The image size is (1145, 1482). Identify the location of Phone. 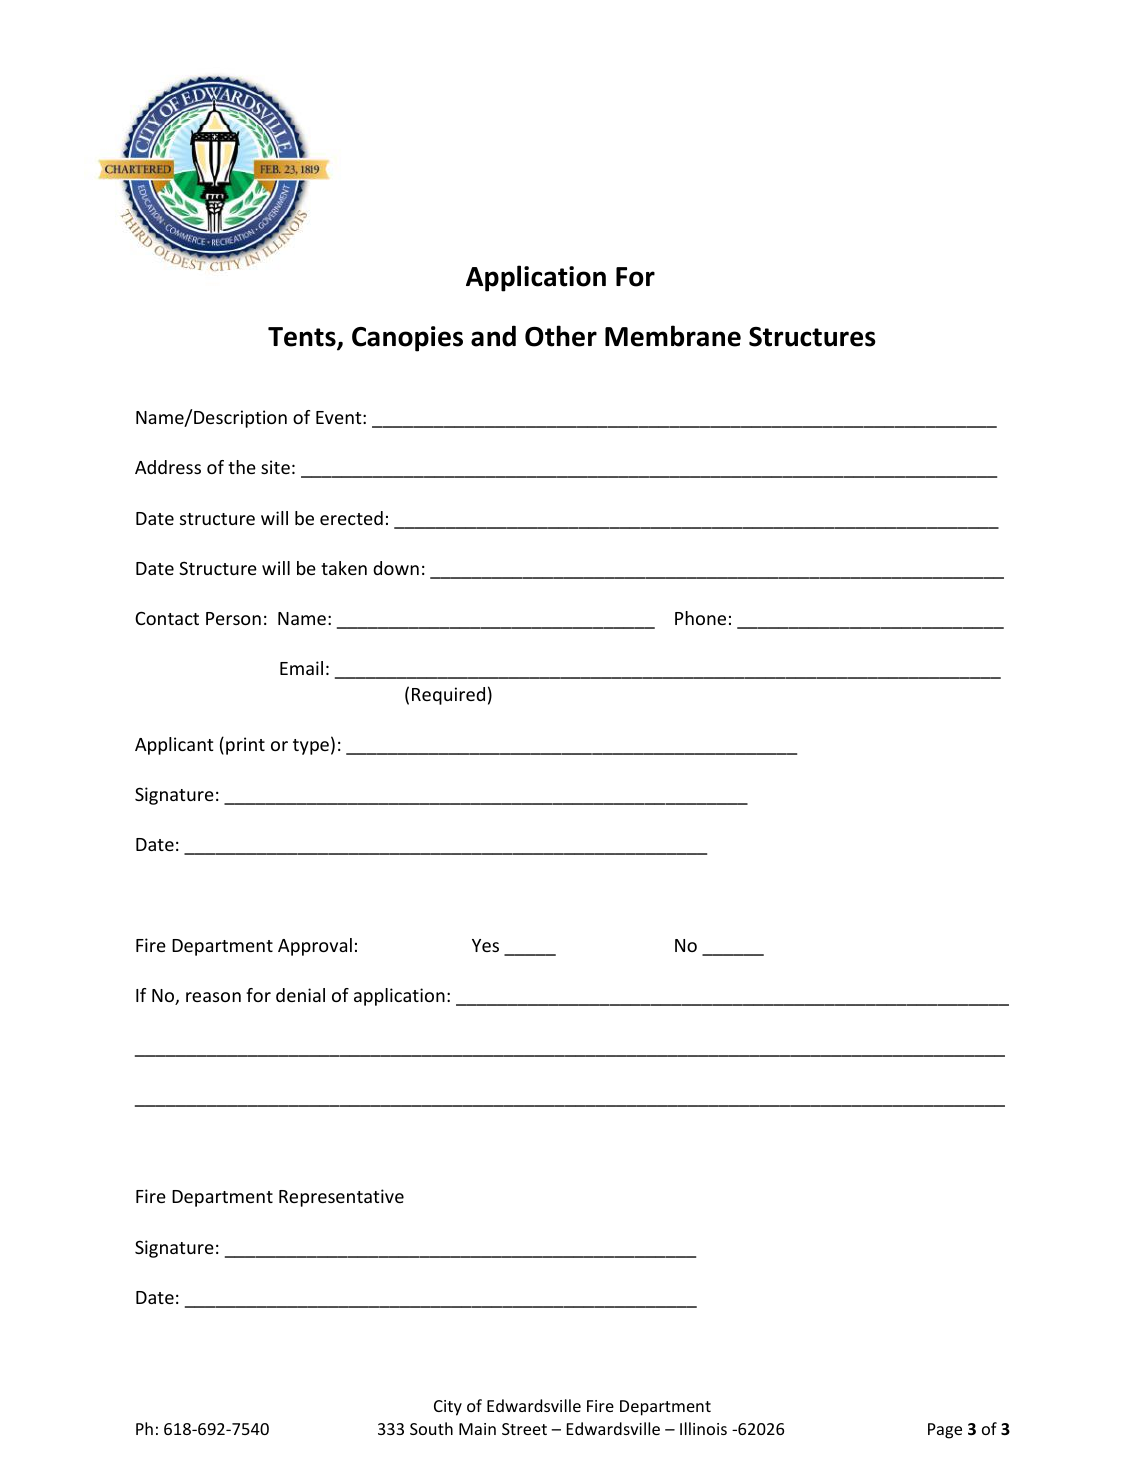
(700, 618).
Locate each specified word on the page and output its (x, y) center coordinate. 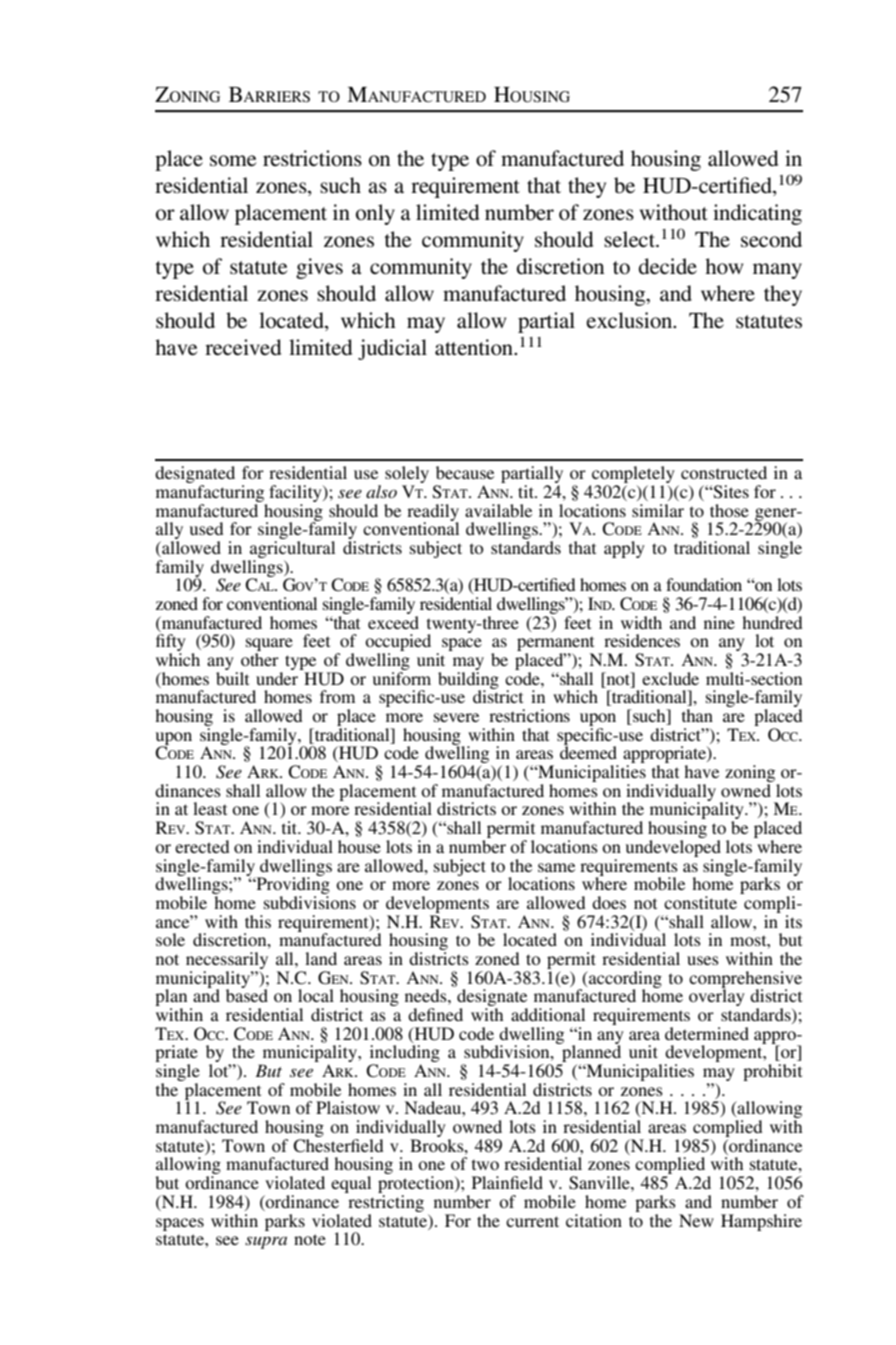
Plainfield (507, 1182)
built (232, 678)
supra (266, 1242)
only (375, 214)
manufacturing (210, 493)
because (465, 472)
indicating (757, 214)
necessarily (227, 960)
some (233, 161)
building (468, 681)
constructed (724, 472)
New (696, 1220)
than (697, 715)
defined (435, 1014)
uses (703, 960)
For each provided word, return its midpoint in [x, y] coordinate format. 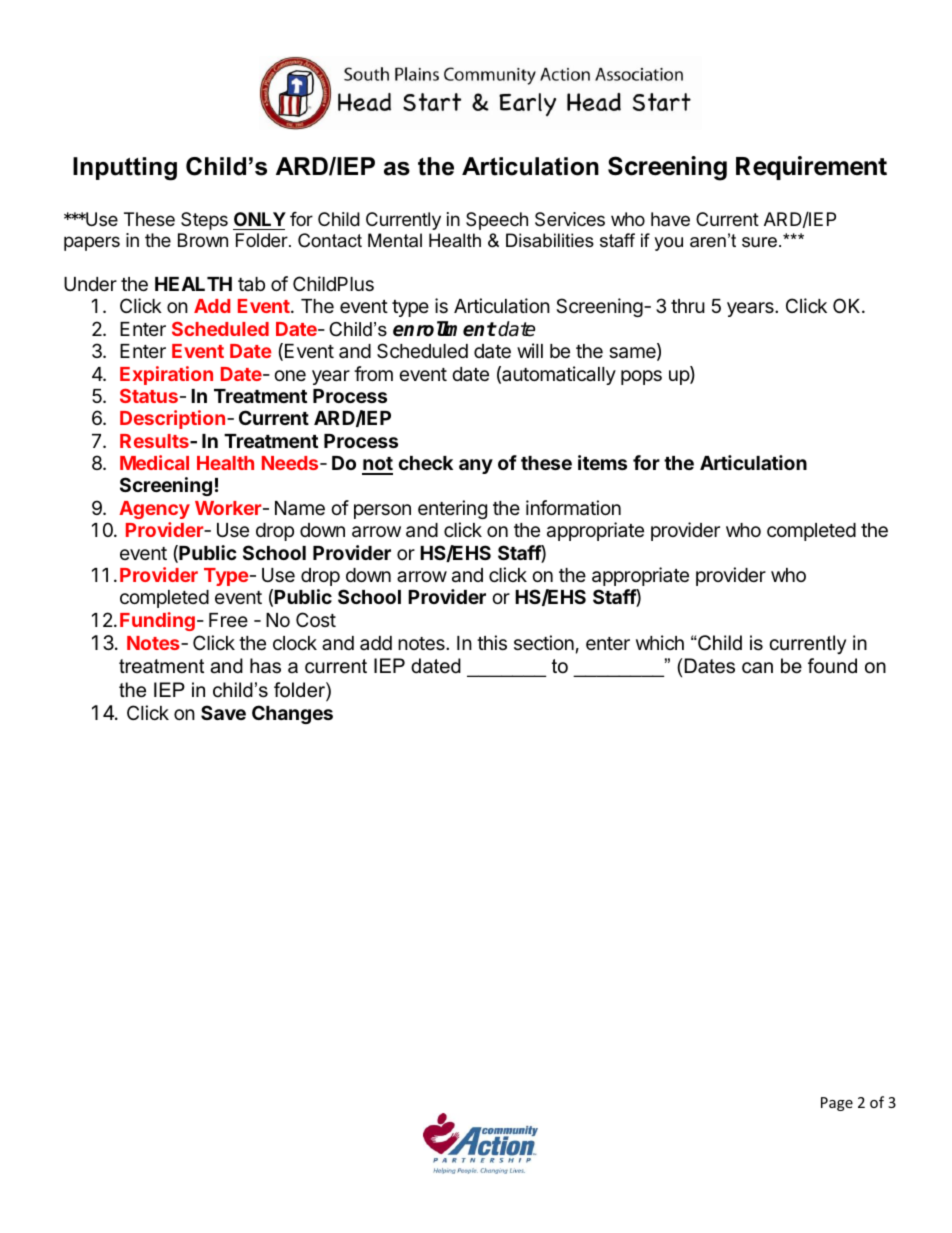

..............................

• [Challenge]
Rewrite all the records, changing "coordinate" to "position" wherever it appears and leaving everything else the same. Leave out the pictures.

• [Result of this task]
The image size is (1145, 1482). Identify the location of Phone. 
(700, 618).
Locate each specified word on the page and output its (x, y) center position. 
Plainfield (507, 1182)
built (232, 678)
supra (266, 1242)
only (375, 214)
manufacturing (210, 493)
because (465, 472)
indicating (757, 214)
necessarily (227, 960)
some (233, 161)
building (468, 681)
constructed (724, 472)
New (696, 1220)
than (697, 715)
defined (435, 1014)
uses (703, 960)
For each provided word, return its midpoint in [x, y] position format. 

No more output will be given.